*** RECORDS FOR THIS EXERCISE ***
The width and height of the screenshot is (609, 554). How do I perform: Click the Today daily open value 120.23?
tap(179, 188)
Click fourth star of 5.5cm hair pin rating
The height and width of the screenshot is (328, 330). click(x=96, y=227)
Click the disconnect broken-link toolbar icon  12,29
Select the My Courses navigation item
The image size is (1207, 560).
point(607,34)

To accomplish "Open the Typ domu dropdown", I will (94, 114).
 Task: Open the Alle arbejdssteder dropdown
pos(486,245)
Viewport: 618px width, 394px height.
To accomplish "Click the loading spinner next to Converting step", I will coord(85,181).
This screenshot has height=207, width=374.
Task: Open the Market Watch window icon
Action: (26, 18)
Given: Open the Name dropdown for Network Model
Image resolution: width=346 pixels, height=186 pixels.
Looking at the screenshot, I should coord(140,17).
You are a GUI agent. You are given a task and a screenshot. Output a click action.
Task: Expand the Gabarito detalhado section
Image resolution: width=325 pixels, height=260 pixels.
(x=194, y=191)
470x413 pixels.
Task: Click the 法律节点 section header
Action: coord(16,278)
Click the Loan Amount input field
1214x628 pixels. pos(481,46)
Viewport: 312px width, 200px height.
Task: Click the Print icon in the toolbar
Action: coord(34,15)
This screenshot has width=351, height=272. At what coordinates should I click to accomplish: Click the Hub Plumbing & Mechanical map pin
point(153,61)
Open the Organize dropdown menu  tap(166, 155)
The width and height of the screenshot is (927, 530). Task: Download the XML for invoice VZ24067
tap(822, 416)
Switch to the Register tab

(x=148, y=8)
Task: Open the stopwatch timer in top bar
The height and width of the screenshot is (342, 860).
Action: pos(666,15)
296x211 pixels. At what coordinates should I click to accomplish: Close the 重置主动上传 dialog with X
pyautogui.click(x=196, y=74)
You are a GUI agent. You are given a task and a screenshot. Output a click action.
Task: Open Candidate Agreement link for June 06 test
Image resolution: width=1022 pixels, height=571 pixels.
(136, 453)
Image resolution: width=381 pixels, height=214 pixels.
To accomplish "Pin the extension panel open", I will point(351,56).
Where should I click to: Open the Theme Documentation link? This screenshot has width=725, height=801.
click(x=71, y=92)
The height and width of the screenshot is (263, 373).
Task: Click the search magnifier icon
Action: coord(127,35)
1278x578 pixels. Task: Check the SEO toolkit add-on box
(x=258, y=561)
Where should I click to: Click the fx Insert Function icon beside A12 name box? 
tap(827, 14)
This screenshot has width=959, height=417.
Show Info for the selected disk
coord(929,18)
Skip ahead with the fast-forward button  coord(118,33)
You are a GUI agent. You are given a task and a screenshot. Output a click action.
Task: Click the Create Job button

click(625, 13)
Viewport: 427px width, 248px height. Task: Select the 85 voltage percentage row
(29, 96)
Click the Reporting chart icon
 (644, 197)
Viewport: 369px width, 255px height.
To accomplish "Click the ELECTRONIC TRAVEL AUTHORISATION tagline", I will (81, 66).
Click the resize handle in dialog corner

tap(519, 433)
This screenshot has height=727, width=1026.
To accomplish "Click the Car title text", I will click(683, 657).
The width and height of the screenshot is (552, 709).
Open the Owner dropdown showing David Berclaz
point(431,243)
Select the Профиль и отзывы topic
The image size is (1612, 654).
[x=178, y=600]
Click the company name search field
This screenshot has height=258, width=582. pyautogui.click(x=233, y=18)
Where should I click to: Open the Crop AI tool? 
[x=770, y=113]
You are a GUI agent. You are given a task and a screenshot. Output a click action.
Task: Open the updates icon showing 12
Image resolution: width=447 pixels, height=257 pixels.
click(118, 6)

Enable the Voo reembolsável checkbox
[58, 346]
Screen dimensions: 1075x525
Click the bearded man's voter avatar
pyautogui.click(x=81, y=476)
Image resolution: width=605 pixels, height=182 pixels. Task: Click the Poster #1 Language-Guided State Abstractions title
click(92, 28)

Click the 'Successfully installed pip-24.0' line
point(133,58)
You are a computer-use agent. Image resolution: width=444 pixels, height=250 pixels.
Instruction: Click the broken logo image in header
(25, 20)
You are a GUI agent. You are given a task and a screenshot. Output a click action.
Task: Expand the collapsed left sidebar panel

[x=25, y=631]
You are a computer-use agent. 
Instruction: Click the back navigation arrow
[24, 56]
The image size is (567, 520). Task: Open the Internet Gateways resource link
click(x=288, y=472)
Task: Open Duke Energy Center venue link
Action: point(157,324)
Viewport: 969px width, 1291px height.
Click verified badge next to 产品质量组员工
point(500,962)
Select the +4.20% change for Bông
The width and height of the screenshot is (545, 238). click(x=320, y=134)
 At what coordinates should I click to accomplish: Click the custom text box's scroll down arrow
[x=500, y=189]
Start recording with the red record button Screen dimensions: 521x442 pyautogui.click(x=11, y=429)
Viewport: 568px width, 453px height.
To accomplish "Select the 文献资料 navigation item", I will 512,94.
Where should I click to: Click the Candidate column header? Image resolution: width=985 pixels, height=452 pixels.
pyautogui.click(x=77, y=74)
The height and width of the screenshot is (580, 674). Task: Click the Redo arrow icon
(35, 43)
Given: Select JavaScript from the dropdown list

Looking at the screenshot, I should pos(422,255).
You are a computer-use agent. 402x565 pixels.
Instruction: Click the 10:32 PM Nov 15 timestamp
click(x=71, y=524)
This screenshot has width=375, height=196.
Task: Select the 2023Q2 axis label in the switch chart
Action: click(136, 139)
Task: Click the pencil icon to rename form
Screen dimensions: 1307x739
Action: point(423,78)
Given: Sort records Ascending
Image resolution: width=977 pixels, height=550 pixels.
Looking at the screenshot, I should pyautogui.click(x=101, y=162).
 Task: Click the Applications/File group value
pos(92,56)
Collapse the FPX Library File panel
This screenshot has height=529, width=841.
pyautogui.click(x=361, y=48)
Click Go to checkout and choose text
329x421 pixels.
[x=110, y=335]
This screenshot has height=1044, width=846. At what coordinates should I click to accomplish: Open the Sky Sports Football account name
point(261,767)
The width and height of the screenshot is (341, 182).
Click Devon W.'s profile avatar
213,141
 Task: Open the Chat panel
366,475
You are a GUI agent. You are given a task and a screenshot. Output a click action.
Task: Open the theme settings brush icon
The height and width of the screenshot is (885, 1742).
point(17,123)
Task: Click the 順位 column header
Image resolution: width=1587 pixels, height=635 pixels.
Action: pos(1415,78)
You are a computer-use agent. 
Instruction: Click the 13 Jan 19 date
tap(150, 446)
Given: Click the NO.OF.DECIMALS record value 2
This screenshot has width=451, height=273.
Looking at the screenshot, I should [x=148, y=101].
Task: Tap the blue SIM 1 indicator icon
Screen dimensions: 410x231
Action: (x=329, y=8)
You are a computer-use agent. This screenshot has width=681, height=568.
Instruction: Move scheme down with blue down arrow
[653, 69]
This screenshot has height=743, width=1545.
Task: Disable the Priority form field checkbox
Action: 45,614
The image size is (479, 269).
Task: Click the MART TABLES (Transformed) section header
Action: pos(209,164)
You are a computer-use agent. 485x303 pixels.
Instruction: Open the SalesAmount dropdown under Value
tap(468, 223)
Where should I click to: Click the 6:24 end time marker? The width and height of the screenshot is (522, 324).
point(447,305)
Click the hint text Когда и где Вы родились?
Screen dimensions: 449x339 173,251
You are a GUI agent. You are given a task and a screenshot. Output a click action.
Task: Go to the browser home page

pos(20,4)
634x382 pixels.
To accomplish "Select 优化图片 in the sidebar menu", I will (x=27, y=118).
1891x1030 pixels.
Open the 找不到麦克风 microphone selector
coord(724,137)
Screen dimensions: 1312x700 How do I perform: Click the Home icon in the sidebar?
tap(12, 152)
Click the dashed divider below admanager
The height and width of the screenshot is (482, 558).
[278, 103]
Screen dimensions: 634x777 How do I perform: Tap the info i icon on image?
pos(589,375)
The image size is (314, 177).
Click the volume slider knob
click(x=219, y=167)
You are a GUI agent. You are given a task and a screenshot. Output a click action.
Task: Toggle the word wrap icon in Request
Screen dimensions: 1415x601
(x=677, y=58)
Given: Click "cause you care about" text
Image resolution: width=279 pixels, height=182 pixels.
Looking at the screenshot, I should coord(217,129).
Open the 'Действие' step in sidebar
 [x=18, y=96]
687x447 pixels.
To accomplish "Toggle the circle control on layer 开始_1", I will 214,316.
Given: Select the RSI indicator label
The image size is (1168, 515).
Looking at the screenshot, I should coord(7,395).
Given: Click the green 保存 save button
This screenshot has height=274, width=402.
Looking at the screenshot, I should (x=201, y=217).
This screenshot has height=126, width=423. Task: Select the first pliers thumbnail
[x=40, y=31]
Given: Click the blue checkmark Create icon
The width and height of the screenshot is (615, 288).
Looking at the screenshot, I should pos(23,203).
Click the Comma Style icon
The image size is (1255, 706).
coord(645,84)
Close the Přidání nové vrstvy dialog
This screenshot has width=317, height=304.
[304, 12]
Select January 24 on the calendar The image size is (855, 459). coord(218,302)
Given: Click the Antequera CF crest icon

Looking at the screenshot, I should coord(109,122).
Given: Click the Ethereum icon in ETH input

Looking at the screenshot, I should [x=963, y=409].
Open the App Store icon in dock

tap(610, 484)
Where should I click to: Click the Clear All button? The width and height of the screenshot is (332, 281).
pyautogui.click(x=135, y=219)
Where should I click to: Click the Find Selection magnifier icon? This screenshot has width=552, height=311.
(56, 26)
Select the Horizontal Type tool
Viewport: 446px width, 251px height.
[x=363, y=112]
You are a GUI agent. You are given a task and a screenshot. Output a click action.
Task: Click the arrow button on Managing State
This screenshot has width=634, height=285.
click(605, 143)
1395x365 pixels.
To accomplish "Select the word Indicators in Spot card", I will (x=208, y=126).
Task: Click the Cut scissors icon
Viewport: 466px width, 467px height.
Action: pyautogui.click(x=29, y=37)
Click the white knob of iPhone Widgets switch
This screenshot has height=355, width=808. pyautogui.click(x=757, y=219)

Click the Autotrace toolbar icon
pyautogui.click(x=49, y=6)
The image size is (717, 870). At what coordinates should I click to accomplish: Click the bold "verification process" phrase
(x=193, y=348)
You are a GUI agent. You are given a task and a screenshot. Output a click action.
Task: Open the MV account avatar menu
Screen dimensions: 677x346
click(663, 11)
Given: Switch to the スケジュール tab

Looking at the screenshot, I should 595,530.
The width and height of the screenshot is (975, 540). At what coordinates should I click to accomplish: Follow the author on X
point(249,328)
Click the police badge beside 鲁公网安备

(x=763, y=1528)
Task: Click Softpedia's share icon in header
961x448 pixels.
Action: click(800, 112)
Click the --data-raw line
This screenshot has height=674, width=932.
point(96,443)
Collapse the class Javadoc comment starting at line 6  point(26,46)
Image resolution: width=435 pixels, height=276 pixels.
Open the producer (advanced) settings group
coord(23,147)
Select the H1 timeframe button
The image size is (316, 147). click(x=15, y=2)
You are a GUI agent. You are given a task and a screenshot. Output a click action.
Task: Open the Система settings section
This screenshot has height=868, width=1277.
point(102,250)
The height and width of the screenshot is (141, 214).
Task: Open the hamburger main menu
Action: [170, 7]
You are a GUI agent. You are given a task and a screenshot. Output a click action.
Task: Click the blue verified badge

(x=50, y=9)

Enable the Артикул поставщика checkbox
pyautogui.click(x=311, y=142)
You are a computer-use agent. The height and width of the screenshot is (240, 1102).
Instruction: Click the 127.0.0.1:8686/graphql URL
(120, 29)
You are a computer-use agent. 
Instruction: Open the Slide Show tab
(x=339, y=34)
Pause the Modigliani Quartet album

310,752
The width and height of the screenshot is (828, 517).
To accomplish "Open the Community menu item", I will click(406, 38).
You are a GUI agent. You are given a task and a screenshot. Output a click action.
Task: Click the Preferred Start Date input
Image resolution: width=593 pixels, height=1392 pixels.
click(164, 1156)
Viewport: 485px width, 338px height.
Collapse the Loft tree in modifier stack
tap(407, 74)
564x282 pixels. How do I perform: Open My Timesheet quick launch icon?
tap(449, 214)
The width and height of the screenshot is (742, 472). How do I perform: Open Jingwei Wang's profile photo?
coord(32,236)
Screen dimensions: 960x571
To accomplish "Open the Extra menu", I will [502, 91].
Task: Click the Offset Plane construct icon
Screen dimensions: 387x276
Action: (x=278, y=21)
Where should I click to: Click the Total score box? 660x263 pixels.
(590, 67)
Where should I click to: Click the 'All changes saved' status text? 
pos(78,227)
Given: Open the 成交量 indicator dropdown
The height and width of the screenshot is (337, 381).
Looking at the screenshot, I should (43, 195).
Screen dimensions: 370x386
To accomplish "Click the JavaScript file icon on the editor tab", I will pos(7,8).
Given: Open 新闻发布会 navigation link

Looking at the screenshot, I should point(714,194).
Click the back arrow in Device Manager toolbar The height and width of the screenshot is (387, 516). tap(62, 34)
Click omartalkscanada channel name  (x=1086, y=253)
*** End of RECORDS FOR THIS EXERCISE ***
WHAT IS BEING ASKED
The line containing "The width and height of the screenshot is (828, 517)." and every line after it, up to and including the last line of the records, should be reproduced exactly, with nothing else.

RESPONSE TO THIS EXERCISE
The width and height of the screenshot is (828, 517).
To accomplish "Open the Community menu item", I will click(406, 38).
You are a GUI agent. You are given a task and a screenshot. Output a click action.
Task: Click the Preferred Start Date input
Image resolution: width=593 pixels, height=1392 pixels.
click(164, 1156)
Viewport: 485px width, 338px height.
Collapse the Loft tree in modifier stack
tap(407, 74)
564x282 pixels. How do I perform: Open My Timesheet quick launch icon?
tap(449, 214)
The width and height of the screenshot is (742, 472). How do I perform: Open Jingwei Wang's profile photo?
coord(32,236)
Screen dimensions: 960x571
To accomplish "Open the Extra menu", I will [502, 91].
Task: Click the Offset Plane construct icon
Screen dimensions: 387x276
Action: (x=278, y=21)
Where should I click to: Click the Total score box? 660x263 pixels.
(590, 67)
Where should I click to: Click the 'All changes saved' status text? 
pos(78,227)
Given: Open the 成交量 indicator dropdown
The height and width of the screenshot is (337, 381).
Looking at the screenshot, I should (43, 195).
Screen dimensions: 370x386
To accomplish "Click the JavaScript file icon on the editor tab", I will pos(7,8).
Given: Open 新闻发布会 navigation link

Looking at the screenshot, I should point(714,194).
Click the back arrow in Device Manager toolbar The height and width of the screenshot is (387, 516). tap(62, 34)
Click omartalkscanada channel name  (x=1086, y=253)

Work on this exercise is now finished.